Their faces were expressionless. They said they were finished, and thanked me. I looked coldly at them and said, “You’re done. You’re all done?”

They said yes.

I said, “You’re sure? There’s no other question you want to ask me, there’s nothing you want to tell me, anything like that?”

“No, sir, we’re all done.”

In that case, I wanted to send them back with something to think about. “Well,” I said, “I have something that I want to tell you, and I’ll leave it up to your discretion who should hear this. You take it to whoever you think is appropriate. A need-to-know basis.”

They feigned being very surprised and said, “Governor, we don’t understand what you’re talking about.”

I said, “Well, here’s what I’m talking about. If you or your people ever put a tail on me again, and don’t tell me beforehand, and I discover it—you’re gonna find the tail floating in the river.”

They looked at me in seeming astonishment. They looked at each other and pretended they didn’t have a clue as to what I was talking about.
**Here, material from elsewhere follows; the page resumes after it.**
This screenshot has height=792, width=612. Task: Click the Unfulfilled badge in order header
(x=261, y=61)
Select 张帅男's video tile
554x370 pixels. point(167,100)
I said, “That’s fine. If you don’t get it, you can take it and tell it to somebody that does. I’m sure somebody upstairs, above you, knows exactly what I’m talking about—if you don’t. So you be the judge, like I say take it to where it needs to go.”
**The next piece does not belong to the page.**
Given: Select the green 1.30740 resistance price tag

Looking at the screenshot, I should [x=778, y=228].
I’ve often wondered how far it went. Did it get to George Tenet, who was the director of the CIA at the time? To George Bush? Dick Cheney? Or maybe it didn’t even leave the room. Maybe they didn’t even bother with passing along my little message, I don’t know. But at least I got it off my chest, and let them know that the next time they try to fool me, they ought to do a better job.

One night after I got back to Minnesota, I had dinner with Jack Tunheim. He was a Minnesota federal judge who, after Oliver Stone’s JFK film came out, was put in charge by President Clinton of reviewing the still-classified assassination archives for potential release. Tunheim told me that, in following up on the intelligence side, he’d encountered some of the shadiest characters that he’d ever come across. The judge also told me I had great knowledge of the case, and that I was on the right track.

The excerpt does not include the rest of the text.